Le troisième mécanisme est la démocratie consultative. Citons le rapport du 19ème Congrès national du Parti Communiste Chinois qui s'est prononcé sur le sens à donner à la démocratie consultative : « la démocratie consultative est un moyen important de réaliser la direction du Parti Communiste Chinois, et constitue une forme et un avantage uniques de notre politique démocratique socialiste. Nous devons promouvoir le développement large, à plusieurs niveaux et institutionnalisé de la démocratie consultative et coordonner la consultation des partis politiques, de l'Assemblée populaire nationale, du gouvernement, de la Conférence consultative politique du peuple chinois, des groupes populaires, des organisations de base et des organisations sociales. Nous renforcerons le système de consultation et de démocratie, formerons un système complet de procédures et de pratiques de participation, et nous veillerons à ce que les gens aient le droit de participer largement et de manière continue et approfondie à leur vie quotidienne. »
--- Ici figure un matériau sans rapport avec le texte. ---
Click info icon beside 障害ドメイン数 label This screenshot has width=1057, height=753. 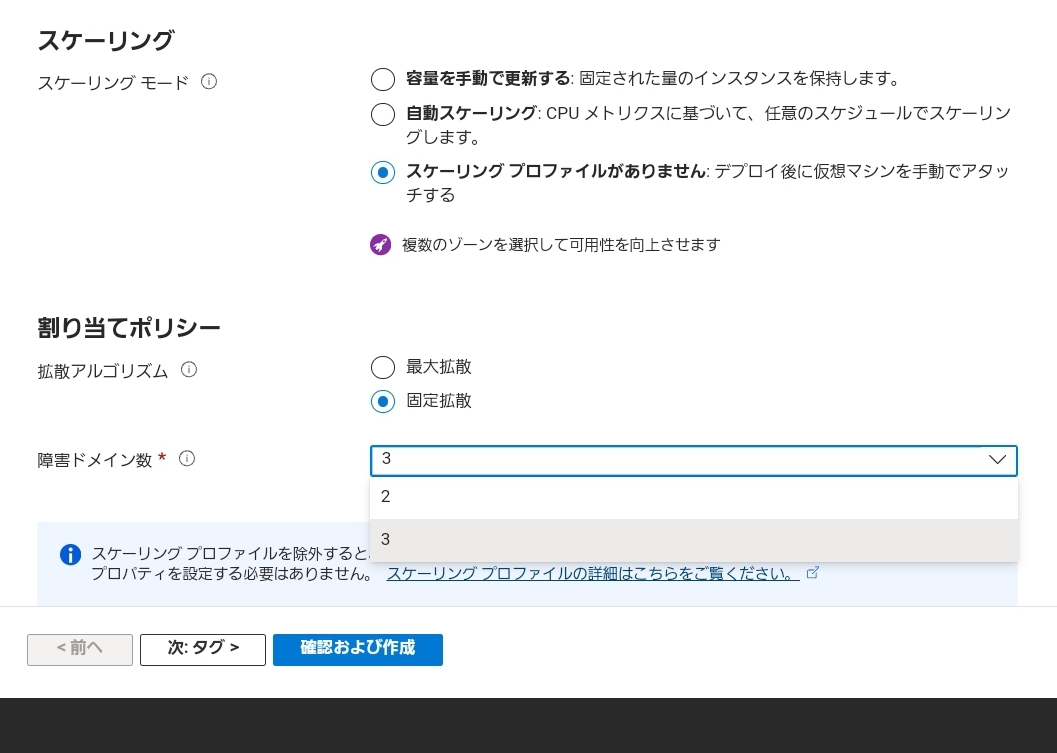pos(187,459)
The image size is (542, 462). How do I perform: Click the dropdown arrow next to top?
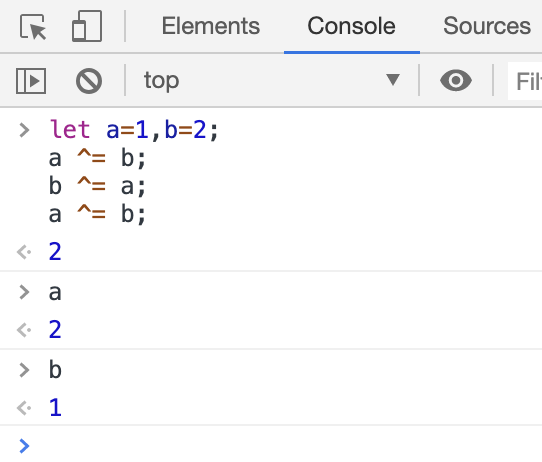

Enfin, le quatrième mécanisme est la démocratie de supervision qui permet de corriger les erreurs. Ce mécanisme permet une supervision et un contrôle efficace de la puissance publique, et ainsi, sa corruption et les atteintes à la liberté individuelle peuvent être prévenues dans la plus large mesure possible. Contrairement au système occidental de correction et de redressement des erreurs et des fautes des pouvoirs publics qui n'est activé qu'après un cycle électoral de quatre ou cinq ans, pour le professeur Tang Yalin, le Parti Communiste Chinois n'a pas d'intérêt propre mais ne fait que porter son objectif à long terme d'œuvrer pour la libération ultime de l'humanité à travers tout le processus de réalisation pour la Chine de l'objectif de modernisation socialiste indépendante, forte et prospère.
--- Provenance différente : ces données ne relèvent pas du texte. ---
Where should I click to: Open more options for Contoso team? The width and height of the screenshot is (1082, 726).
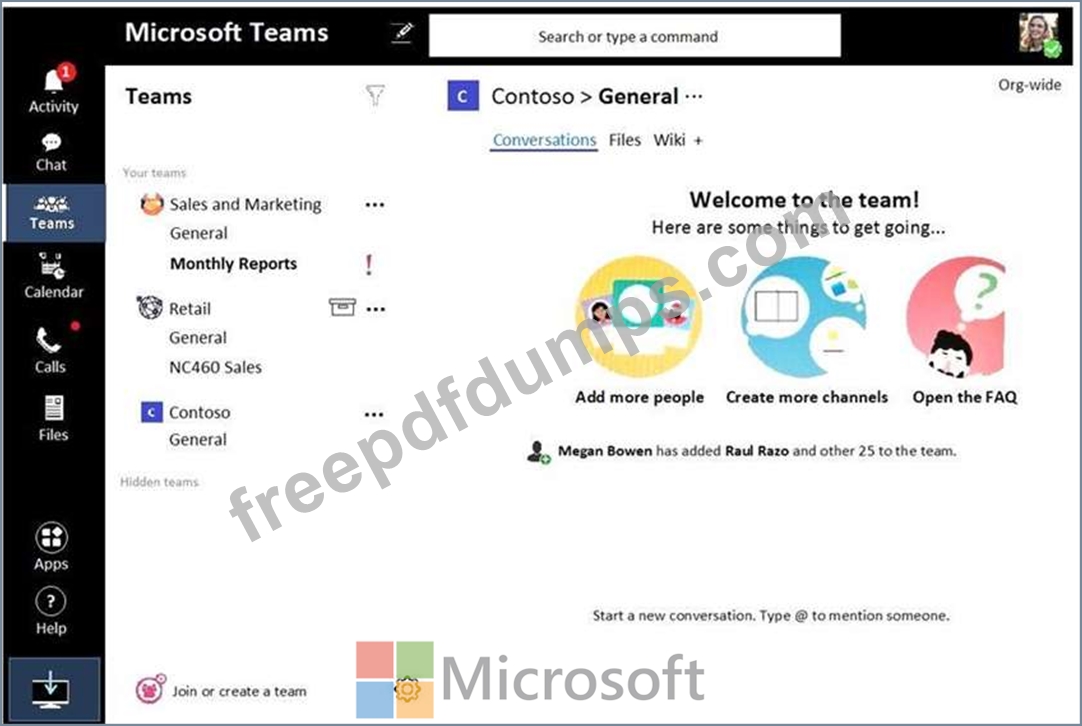[373, 414]
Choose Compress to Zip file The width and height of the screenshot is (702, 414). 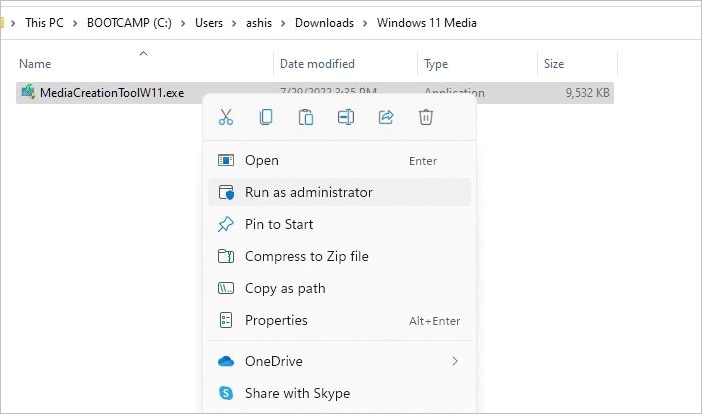(x=306, y=256)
Ainsi, en s'appuyant sur ces quatre mécanismes, la Chine a réussi à trouver sa propre voie, en combinant l'idéologie léniniste et le libéralisme économique. La réussite de la Chine sur les plans économique et technologique est éclatante et indiscutable. L'Afrique devrait-elle copier son modèle ? Certainement pas. Mais elle pourrait s'en inspirer pour trouver son propre modèle en s'appuyant sur sa culture et ses réalités.